Orange growing at home enables gardeners to enjoy all the health and healing benefits of oranges. Orange trees are fairly simple to grow.
Fruit lovers do not need an orchard or acres of land to grow delicious oranges. Successfully growing orange trees requires gardeners to learn the basic factors that these trees need to survive and yield fruit.
Not only do orange trees provide fruit, but they also offer a beautiful landscaping focal point and provide yard shade. Trees can reach heights of 25 to 50 feet when fully mature.
Table of Contents
Gardeners might initially think orange trees require hot weather to thrive and yield fruit. This is not the case. The ideal temperature range for oranges is 55 to 100 degrees Fahrenheit, which recommends the University of Georgia.
Orange fruit production diminishes when trees are exposed to frigid temperatures. Trees go dormant during the winter months. The best temperature range for the dormancy period is 35 to 50 F, suggests the University of Georgia.

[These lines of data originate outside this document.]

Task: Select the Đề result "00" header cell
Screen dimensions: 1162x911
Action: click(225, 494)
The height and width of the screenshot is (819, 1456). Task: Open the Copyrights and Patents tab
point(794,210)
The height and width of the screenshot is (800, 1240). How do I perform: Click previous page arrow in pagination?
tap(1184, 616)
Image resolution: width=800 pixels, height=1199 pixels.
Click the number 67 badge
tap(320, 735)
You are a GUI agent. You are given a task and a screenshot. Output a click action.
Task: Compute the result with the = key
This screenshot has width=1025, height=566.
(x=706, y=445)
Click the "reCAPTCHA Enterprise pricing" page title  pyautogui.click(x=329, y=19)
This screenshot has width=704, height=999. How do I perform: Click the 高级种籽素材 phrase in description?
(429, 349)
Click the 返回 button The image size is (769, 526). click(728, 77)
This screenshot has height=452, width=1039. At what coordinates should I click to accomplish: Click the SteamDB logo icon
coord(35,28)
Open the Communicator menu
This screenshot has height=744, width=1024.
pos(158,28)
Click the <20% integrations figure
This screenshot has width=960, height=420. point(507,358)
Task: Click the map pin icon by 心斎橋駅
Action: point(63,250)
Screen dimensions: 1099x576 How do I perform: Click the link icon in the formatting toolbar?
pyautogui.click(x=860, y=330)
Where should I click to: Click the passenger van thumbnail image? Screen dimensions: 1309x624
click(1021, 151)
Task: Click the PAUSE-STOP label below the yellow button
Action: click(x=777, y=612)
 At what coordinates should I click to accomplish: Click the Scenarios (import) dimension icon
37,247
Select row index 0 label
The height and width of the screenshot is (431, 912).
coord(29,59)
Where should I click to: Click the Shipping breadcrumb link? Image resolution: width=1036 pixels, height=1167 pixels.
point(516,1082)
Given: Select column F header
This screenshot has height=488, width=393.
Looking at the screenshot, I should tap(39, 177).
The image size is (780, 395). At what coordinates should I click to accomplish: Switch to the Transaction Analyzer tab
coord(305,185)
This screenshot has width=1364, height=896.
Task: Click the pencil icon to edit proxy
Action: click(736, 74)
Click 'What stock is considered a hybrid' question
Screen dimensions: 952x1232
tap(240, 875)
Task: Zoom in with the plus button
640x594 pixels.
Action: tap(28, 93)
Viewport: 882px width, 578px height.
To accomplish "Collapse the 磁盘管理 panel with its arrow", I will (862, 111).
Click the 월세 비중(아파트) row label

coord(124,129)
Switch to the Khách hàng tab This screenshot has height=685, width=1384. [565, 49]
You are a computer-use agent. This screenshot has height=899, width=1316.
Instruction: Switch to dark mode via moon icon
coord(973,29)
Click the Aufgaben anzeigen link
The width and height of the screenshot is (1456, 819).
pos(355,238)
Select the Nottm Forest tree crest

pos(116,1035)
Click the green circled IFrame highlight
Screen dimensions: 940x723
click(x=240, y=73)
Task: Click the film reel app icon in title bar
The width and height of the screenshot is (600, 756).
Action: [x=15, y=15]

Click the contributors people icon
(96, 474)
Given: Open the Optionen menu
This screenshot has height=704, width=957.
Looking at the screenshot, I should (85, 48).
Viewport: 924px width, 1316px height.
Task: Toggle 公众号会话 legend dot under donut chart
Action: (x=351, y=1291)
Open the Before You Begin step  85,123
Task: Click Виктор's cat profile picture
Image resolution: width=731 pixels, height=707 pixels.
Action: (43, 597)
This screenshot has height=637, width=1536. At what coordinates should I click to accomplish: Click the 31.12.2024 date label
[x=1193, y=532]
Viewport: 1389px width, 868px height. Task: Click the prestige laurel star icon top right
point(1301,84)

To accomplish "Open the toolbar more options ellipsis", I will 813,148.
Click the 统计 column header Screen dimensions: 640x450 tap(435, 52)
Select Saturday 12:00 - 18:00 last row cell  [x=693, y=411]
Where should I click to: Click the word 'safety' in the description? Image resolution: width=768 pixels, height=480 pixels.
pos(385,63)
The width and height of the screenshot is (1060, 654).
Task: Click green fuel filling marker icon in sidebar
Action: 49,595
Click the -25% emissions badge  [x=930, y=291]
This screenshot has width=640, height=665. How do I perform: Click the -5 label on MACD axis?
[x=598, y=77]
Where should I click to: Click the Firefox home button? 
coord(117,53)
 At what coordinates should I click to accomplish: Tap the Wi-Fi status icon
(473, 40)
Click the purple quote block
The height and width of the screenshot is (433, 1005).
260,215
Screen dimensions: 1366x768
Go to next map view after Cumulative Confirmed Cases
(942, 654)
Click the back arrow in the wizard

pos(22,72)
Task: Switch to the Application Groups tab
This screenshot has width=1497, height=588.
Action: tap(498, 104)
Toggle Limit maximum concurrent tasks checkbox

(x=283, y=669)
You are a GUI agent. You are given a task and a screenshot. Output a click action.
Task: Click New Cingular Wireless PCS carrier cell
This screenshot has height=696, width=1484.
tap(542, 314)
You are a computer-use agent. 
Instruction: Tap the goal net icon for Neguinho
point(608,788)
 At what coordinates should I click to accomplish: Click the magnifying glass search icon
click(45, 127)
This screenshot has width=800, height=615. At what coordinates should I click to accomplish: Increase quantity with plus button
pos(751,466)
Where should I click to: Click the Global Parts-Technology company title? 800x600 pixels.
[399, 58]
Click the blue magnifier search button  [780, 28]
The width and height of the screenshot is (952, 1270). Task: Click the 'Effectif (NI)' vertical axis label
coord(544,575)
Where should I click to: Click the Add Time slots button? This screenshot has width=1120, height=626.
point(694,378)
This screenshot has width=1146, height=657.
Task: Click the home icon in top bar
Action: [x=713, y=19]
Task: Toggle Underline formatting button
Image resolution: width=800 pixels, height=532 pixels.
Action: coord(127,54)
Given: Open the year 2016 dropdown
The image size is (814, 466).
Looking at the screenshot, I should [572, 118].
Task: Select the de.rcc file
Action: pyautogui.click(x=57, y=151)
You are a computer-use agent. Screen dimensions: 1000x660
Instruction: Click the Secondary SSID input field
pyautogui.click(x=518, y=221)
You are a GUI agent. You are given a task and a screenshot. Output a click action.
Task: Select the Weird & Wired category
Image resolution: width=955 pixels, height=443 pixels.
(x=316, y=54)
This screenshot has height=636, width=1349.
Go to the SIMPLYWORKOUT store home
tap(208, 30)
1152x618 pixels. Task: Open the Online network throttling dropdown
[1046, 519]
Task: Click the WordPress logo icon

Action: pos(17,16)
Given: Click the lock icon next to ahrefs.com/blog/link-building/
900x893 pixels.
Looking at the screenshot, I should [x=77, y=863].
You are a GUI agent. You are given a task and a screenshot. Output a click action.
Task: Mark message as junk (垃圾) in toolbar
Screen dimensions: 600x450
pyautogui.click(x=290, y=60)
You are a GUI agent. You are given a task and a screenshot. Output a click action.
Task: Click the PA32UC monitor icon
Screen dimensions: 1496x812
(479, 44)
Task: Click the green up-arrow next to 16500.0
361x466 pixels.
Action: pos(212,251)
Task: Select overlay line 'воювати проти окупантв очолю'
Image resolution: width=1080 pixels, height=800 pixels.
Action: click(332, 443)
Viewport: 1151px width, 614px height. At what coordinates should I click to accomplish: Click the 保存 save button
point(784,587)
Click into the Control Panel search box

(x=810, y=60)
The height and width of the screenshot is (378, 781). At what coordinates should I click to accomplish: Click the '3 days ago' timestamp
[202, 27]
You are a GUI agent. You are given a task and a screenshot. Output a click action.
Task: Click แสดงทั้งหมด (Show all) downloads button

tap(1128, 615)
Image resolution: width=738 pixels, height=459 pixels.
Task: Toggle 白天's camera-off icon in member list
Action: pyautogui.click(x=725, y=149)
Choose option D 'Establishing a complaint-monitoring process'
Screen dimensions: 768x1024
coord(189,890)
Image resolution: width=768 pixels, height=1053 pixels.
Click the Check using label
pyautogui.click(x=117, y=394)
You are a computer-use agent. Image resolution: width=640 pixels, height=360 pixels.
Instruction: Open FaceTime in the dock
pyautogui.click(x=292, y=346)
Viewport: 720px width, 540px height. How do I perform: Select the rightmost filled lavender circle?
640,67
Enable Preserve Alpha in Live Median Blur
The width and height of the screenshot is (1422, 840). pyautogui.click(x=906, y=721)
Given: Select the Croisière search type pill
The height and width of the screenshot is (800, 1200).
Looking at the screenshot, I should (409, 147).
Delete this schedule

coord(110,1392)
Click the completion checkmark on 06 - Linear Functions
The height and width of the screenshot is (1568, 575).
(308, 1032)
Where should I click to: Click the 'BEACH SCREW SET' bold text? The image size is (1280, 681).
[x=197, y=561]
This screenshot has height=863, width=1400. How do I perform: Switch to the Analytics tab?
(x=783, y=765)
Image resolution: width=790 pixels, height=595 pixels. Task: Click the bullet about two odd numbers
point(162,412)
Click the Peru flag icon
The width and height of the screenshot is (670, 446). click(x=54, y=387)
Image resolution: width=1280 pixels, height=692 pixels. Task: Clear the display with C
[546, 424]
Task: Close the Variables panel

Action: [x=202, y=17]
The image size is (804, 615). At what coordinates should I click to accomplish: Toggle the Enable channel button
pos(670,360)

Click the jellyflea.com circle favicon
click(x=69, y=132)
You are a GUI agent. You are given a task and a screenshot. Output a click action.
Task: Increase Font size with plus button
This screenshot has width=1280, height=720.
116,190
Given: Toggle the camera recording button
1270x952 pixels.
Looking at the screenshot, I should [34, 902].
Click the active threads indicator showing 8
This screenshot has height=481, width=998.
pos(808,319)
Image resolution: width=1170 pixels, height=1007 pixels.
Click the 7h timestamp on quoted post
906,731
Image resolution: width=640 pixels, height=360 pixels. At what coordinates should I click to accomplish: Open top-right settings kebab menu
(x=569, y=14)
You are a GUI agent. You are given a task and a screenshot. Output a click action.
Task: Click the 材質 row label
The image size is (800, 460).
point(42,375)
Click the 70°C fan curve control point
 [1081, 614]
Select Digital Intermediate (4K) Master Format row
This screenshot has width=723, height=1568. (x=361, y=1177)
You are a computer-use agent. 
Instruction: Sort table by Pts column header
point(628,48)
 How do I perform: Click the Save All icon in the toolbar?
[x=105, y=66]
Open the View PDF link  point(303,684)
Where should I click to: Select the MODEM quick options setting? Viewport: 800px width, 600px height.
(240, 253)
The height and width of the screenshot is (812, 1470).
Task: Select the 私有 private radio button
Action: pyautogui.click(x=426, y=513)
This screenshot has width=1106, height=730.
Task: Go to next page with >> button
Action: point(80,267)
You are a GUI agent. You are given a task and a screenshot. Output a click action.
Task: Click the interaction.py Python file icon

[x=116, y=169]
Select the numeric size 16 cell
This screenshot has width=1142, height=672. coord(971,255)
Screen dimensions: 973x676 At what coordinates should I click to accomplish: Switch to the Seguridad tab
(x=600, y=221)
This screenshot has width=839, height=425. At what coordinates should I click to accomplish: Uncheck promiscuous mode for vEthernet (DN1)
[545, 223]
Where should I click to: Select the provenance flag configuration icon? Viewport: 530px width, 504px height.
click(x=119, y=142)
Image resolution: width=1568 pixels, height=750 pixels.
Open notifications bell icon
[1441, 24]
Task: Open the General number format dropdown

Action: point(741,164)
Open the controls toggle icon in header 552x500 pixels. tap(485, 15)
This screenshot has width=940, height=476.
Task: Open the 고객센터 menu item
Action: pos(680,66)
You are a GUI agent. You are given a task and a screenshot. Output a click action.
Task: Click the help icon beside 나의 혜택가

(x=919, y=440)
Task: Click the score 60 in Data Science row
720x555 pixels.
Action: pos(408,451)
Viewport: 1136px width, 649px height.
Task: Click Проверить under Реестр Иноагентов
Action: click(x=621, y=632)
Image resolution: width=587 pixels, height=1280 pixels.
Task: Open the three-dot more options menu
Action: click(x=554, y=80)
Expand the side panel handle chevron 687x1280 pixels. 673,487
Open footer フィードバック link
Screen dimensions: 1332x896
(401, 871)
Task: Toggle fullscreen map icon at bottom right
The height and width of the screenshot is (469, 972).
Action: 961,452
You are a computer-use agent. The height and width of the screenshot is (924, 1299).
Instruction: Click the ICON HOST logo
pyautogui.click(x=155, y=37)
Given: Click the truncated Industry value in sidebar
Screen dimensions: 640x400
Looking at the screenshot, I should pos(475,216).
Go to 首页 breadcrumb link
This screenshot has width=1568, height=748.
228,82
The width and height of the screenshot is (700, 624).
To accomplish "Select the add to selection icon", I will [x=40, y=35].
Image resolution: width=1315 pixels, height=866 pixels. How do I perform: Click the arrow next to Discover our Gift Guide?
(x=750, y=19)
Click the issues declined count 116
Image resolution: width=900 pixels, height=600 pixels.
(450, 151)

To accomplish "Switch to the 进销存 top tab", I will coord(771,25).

Too little water results in bitter and sour fruit. Each orange tree requires 5 to 20 inches of water annually, according to the University of Georgia. Place a rain meter at the tree’s drip line. Provide additional watering during drought or dry periods. Consistent watering increases the yield and quality of fruit.
Provide the most water during the fruit-growth stages and harvesting period. Reduce water after harvesting during the middle to the late fall time period. Avoid over-watering during the early spring or trees may produce less fruit.
Oranges are popular for their fruit and easy maintenance. Home growers do not have to prune healthy orange trees. The trees naturally form the proper shape and size branches needed to sustain fruit production, according to the University of Georgia.
The major exception to pruning orange trees is when damage occurs. Trees that have deadwood, diseases and pests often need these limbs removed. It is important to seal the cut area after pruning, advises the University of Georgia.
The use of organic pesticides or chemical pesticides is often needed with orange trees. According to the University of Georgia, the trees are susceptible to following pests and diseases: citrus rust mites, red scales, mealy bugs, aphids, nematodes and fruit flies.
Home-growers can use pesticides just prior to flowering and after harvesting to prevent these pests and diseases. Some organic pesticides are safe for the orange trees after the trees have been harvested.